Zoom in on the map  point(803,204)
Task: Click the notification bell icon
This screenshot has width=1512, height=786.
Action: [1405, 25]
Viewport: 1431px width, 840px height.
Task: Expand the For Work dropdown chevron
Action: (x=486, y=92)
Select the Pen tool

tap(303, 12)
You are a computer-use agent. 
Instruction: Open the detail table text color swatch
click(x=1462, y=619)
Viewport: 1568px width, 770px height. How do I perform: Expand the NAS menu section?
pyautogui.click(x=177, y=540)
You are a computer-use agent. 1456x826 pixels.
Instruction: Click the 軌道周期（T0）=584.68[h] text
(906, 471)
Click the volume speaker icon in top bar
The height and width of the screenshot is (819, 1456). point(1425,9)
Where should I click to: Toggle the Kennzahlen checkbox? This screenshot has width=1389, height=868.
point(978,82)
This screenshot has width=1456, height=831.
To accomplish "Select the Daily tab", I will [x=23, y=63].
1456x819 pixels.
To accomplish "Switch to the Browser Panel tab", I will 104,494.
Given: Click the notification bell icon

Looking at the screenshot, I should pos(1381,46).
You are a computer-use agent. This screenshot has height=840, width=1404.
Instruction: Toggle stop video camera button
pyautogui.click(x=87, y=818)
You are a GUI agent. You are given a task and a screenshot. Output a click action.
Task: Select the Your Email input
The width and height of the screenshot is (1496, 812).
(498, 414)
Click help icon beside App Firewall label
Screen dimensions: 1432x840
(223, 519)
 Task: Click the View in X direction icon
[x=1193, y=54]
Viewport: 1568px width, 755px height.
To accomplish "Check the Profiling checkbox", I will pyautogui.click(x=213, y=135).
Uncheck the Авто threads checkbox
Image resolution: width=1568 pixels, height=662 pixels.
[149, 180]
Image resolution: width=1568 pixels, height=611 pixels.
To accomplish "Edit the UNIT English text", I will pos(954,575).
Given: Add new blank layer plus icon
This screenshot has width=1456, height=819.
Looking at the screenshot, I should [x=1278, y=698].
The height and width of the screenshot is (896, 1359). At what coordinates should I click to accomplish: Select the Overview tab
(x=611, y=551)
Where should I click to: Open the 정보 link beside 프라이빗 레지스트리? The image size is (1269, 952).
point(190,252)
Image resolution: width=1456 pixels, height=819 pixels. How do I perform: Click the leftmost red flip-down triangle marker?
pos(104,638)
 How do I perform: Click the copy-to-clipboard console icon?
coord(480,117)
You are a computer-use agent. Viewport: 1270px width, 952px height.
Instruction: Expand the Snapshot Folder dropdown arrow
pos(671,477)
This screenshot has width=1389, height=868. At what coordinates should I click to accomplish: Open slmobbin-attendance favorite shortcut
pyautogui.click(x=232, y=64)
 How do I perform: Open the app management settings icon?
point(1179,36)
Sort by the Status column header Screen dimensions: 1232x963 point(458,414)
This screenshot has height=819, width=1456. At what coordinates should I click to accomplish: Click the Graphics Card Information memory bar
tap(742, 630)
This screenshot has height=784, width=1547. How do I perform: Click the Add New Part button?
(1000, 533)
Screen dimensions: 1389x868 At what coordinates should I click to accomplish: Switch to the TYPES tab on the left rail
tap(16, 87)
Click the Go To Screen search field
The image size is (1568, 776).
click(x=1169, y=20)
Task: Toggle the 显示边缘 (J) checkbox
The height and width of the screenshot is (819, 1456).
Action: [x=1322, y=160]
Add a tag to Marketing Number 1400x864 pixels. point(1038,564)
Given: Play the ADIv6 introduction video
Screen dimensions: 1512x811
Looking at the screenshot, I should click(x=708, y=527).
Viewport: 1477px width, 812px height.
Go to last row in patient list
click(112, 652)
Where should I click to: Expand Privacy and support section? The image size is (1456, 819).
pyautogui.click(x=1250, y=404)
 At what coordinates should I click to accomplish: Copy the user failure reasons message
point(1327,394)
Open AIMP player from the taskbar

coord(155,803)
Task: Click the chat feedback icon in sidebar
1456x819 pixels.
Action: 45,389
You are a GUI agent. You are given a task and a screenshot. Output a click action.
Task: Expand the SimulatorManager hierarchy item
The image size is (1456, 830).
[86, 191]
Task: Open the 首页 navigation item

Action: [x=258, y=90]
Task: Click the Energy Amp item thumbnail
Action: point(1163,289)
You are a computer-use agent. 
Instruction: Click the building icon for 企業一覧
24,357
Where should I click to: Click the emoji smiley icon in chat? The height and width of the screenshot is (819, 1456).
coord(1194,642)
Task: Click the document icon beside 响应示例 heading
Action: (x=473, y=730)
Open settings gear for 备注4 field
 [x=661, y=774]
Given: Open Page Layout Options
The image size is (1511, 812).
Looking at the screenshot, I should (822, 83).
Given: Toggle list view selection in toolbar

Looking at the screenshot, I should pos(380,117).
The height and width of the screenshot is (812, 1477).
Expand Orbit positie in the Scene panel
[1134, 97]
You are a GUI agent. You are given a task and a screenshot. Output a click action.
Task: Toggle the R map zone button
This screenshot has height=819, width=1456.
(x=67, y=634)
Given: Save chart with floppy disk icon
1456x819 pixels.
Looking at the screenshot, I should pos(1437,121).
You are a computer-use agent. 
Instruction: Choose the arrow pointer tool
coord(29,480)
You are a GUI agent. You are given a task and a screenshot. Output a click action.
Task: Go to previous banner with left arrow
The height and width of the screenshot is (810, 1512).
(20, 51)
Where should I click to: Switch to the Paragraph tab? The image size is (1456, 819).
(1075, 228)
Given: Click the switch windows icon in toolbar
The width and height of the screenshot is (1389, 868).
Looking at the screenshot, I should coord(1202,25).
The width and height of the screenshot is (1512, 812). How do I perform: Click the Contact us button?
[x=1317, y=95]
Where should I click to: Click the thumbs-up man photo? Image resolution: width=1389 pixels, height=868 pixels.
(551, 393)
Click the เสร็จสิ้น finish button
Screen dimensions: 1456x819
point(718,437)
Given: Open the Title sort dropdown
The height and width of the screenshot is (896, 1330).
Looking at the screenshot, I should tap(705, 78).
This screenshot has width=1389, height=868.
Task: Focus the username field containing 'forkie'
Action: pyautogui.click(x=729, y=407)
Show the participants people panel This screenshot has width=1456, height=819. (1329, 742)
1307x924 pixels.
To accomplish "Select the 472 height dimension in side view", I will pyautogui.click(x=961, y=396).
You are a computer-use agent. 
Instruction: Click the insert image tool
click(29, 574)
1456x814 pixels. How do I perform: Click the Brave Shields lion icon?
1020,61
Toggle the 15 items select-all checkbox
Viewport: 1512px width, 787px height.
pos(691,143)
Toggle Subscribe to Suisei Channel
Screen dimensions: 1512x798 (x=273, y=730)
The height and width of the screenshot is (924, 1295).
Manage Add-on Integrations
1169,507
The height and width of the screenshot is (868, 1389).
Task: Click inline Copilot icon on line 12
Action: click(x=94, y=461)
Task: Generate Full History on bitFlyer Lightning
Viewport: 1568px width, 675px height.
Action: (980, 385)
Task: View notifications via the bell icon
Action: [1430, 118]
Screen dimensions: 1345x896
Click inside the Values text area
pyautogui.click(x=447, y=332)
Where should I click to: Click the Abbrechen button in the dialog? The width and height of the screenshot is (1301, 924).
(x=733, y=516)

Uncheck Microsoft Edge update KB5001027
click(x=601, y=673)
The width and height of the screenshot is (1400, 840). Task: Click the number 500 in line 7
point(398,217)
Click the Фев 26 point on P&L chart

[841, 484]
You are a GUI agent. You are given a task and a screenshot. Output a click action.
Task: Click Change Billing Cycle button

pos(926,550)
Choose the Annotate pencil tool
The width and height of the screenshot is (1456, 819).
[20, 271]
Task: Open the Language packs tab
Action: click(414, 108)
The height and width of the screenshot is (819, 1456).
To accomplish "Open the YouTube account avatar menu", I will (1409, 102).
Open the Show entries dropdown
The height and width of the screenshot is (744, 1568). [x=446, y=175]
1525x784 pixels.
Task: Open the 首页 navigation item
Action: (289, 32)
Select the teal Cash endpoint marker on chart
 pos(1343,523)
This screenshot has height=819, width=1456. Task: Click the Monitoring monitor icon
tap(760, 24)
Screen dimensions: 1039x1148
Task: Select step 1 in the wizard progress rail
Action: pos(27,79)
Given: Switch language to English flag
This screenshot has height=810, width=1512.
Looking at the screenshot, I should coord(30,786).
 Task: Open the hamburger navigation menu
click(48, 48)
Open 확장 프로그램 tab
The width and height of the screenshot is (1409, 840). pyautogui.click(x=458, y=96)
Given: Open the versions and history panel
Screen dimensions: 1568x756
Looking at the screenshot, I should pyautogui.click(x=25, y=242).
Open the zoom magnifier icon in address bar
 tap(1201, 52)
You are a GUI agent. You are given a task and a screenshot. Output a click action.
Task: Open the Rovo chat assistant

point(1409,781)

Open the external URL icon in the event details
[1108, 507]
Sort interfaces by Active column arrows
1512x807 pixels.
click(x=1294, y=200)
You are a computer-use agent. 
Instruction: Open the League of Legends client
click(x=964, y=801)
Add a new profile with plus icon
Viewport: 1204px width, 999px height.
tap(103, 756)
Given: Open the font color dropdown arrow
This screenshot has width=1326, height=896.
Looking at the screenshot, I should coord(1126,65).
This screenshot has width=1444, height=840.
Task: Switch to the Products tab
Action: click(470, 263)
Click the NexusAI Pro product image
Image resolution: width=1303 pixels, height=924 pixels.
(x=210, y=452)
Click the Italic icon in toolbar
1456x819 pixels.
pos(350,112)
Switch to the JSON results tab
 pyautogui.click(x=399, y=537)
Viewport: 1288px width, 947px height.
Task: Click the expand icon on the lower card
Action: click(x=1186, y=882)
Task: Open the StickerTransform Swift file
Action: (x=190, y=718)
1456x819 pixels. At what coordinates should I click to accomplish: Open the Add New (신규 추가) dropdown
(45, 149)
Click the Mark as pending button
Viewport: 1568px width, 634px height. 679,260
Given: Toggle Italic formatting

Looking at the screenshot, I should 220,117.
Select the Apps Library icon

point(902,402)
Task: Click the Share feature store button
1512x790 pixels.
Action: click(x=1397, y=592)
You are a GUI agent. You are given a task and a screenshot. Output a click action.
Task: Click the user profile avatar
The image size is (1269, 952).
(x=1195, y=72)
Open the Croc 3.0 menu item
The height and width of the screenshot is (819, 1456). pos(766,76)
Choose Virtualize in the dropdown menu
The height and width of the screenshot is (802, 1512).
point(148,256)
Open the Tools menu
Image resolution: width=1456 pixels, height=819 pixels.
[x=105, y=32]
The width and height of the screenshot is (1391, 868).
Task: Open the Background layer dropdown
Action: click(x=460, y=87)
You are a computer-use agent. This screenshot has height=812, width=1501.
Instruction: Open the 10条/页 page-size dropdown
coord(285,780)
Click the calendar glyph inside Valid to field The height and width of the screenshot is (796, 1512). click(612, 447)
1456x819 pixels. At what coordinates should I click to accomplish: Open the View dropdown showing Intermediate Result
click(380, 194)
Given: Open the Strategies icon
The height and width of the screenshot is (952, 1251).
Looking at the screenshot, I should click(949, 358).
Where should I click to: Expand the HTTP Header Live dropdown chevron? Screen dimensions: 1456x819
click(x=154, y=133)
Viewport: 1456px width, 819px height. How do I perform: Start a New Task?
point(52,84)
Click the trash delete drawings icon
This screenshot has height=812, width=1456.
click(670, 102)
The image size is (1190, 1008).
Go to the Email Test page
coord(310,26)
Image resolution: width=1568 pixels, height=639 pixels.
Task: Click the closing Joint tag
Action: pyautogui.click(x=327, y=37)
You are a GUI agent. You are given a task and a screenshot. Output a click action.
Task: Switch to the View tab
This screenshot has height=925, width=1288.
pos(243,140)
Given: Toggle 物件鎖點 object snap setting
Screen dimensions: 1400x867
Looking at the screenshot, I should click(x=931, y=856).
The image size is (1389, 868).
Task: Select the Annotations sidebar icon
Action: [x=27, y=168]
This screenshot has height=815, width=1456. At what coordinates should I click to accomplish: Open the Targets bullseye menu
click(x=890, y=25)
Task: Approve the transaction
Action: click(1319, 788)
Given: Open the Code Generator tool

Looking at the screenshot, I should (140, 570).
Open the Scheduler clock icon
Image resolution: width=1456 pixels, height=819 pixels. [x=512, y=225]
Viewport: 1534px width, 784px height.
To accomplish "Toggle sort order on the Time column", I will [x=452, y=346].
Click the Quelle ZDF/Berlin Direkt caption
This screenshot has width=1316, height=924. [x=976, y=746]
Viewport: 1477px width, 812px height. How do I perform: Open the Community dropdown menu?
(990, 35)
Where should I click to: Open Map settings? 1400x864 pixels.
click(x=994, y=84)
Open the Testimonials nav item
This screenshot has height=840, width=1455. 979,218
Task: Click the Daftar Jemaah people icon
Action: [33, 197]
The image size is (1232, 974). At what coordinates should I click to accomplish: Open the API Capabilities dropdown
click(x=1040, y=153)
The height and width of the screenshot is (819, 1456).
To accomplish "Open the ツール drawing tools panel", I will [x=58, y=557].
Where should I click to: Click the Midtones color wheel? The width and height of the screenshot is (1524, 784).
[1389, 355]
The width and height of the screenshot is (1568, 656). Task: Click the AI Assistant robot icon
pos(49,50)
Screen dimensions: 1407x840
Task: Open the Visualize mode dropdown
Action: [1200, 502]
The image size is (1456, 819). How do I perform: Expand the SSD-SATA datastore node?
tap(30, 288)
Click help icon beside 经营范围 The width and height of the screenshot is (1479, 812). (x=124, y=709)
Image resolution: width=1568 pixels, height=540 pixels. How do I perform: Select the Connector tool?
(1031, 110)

####

Every line above with the word "English" belongs in the answer, copied as written.

* **SOLUTION TO THE EXERCISE**:
To accomplish "Edit the UNIT English text", I will pos(954,575).
Given: Switch language to English flag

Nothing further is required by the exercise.